The International Monetary Fund issues a twice-yearly review of the world economy with periodic updates in between. They produce several reports using data collected from government, central banks, and industry, including the Fiscal Monitor, which is essentially an economy wide balance sheet assessment, and the Financial Stability Report which, as its name implies, is designed to flag up areas of potential financial distress. As we know from long experience, financial stability is a precondition for the steady accretion of wealth through economic growth.
However, the major and widely anticipated release is the World Economic Outlook which provides as up to date an assessment and forecast of the state of the world economy as it is possible to have.
It is clear from recent releases that high growth is both hard to find and is in increasingly exotic parts of the world.
For investors, this raises the paradox of the relationship between “opportunity” and “governance.” There is typically an inverse relationship between fast growing small economies and the capacity to enforce the commercial and property rights that we take for granted in the West.
The obvious example here is Russia which until recently had been something of an investment darling in financial circles but where the crude use of force has rendered the capacity to enforce cross-border property rights nugatory. It is no exaggeration to say that the stampede into Russia as the iron curtain was raised has been replaced with an equally rapid stampede in the other direction as the curtain appears to be closing once more.
The Chinese economy is moving in a similarly authoritarian direction under Xi Xinping, who is likely to secure a third term as the General Secretary of the Chinese Communist Party next year. Third terms were abolished by Deng Xiaoping, Xi’s predecessor, but as in Russia that “democratic” rule is now honoured only in the breach.
Nonetheless, whilst Russia is firmly in the bottom quartile of “growers” in the forecast period to 2027, China, despite slowing sharply from the double-digit heyday of the late 1990s, is still equally firmly in the top quartile of growers.
This tension between “growth and opportunity” on the one hand with “governance and security” on the other is likely to drive a further wedge between Western investors (individual and corporate) and high growth but centrally planned economies.
It is no accident that the US is the repository for the bulk of the world’s savings outside authoritarian regimes and in times of stress, as now, inflows into the world’s “safest” economy drive up the value of the US dollar.
There is thus a cost to those economies that do not wish to “play by the rules;” Russia has essentially said goodbye to foreign direct investment for a generation, but this is also a trade-off for investors who seek growth, since expected returns will rise in less open economies relative to safer economies to attract foreign capital; financial, human, and technical.
These problems shouldn’t mean that we stop looking beyond our own front door, but investors need to keep their eyes open. The reason to look further afield is simply that the growth prospects for economies that we know well, Spain, Germany, Switzerland, Italy, Japan, and the UK are relatively poor.

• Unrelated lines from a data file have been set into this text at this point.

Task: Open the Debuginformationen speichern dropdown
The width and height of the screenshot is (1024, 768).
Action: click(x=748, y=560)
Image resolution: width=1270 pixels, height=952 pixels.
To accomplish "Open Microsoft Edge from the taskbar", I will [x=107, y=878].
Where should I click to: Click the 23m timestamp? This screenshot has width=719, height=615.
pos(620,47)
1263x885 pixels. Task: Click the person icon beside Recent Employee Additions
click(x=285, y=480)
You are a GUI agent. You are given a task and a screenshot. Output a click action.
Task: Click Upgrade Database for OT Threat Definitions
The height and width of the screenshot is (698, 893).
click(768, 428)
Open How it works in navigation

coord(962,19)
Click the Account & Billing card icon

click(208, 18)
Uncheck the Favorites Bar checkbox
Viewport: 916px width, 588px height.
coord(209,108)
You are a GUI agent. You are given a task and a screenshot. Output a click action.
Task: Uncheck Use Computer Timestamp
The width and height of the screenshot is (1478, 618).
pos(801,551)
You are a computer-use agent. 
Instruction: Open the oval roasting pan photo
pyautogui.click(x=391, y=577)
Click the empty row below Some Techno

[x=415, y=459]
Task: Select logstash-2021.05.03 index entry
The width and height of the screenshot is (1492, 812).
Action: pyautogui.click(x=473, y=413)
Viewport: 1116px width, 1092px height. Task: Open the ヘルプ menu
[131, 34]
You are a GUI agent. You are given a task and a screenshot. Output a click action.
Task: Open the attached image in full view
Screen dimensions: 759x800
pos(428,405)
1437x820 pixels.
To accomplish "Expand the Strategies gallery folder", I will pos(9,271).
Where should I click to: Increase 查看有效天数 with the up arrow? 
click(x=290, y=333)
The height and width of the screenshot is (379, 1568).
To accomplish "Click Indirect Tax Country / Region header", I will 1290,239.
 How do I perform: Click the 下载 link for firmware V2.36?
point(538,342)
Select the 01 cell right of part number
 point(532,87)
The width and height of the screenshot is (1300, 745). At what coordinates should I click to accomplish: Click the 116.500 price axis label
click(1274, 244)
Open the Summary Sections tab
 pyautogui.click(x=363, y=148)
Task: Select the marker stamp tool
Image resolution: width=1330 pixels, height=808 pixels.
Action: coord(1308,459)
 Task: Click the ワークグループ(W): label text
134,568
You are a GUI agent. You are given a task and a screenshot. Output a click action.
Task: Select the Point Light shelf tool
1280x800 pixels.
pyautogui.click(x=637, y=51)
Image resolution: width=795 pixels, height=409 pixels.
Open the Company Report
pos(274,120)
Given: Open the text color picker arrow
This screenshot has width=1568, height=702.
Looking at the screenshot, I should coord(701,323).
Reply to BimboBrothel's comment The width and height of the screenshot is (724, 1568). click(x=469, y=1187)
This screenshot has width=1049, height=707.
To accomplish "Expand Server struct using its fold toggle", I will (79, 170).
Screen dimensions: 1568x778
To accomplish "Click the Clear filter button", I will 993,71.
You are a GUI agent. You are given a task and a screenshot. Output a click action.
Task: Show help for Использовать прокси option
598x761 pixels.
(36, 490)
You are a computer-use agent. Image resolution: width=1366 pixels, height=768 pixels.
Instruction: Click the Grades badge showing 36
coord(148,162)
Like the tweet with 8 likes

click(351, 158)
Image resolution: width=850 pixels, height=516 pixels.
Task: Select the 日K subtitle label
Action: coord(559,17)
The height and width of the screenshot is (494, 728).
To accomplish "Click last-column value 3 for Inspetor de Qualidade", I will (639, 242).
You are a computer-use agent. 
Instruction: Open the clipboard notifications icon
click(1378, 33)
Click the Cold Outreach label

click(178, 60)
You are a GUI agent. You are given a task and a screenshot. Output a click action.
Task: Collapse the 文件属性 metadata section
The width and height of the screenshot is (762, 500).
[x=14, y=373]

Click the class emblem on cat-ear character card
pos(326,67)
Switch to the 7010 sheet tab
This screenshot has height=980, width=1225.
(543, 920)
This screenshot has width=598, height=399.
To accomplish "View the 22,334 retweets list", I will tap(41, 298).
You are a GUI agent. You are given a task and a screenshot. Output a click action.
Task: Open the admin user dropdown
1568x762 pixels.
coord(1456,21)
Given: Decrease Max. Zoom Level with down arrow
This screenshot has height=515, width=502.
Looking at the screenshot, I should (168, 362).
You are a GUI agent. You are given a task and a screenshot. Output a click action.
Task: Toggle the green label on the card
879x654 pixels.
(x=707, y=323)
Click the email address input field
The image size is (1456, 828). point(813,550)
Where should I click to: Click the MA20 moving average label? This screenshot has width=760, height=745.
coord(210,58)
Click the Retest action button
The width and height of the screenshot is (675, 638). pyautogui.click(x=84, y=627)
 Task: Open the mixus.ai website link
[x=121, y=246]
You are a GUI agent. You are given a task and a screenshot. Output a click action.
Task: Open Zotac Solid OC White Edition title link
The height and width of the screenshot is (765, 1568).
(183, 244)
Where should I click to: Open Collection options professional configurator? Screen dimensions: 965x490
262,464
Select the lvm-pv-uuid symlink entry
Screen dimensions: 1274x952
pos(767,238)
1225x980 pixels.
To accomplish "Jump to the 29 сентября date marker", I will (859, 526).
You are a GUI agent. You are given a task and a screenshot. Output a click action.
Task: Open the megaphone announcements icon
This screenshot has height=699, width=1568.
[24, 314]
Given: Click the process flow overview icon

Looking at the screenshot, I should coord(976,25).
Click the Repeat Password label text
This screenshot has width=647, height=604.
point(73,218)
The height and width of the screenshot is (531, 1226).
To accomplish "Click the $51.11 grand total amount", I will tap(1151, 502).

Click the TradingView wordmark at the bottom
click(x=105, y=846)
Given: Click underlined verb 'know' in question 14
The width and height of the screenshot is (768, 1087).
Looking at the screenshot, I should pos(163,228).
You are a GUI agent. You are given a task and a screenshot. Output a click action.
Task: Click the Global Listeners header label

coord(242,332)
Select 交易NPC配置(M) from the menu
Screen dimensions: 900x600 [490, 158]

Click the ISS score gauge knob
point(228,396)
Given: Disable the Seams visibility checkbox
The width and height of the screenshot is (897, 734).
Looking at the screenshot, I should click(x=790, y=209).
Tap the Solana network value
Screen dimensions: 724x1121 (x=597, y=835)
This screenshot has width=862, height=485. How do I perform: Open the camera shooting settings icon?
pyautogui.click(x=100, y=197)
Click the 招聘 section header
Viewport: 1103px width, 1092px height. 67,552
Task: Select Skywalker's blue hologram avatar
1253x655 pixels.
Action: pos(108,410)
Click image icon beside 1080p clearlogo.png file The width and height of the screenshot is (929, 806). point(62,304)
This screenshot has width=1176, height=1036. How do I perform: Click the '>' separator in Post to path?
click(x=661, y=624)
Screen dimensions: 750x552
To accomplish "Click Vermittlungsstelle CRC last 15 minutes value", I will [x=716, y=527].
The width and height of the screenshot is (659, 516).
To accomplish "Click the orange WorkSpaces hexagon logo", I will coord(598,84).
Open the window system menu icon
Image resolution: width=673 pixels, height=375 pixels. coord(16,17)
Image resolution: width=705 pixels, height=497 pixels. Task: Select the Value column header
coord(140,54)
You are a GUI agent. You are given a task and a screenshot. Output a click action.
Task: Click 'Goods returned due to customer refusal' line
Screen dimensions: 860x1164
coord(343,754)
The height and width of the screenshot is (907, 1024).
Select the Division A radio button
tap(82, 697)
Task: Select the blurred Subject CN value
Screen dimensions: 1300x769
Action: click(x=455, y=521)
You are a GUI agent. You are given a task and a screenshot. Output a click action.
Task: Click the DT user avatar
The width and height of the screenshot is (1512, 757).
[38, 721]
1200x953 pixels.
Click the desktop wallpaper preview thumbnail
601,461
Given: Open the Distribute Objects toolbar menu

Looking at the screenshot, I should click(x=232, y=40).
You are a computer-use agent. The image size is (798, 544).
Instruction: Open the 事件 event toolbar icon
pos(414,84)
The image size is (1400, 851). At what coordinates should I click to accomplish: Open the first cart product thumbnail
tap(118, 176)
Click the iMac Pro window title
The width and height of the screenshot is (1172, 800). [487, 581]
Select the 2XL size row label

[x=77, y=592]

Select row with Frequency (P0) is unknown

Each one of the above are in the bottom quartile of the 200 or so economies surveyed by the IMF each year for near-term growth.
Interestingly, the US, Australia, Canada, and Thailand join Korea, Sri Lanka, Hong Kong, Kuwait, and Norway in the third quartile for forecast annual real growth of between 1.56% and 2.5% to 2027.
Where then do we find the possibility for better than average growth prospects with reasonably robust frameworks covering law and governance?
The four major economies in the top quartile for growth are India, Ireland, China, and Indonesia who are joined by Niger, Bangladesh, Mozambique, Ethiopia, and Rwanda at the top of the growth tree.
Ireland, though small, is in an interesting place. So interesting that some of the architects of Brexit moved their businesses there to benefit from the single market. But the real opportunity in terms of scale must lie in India, the world’s largest, albeit flawed, democracy and Indonesia which is regarded as “partly free” and democratic by Freedom House with a population of just under 300 million and is part of the G20 group of nations.
The behaviour of Russia and China on the world stage will reshape the flow of international capital in ways that are unlikely to benefit their respective economies.
In the first instance the US will “benefit” from large risk-averse inflows but as the fog of war clears other major economies have the opportunity to claim a bigger portion of international capital to the benefit of their populations and investors alike.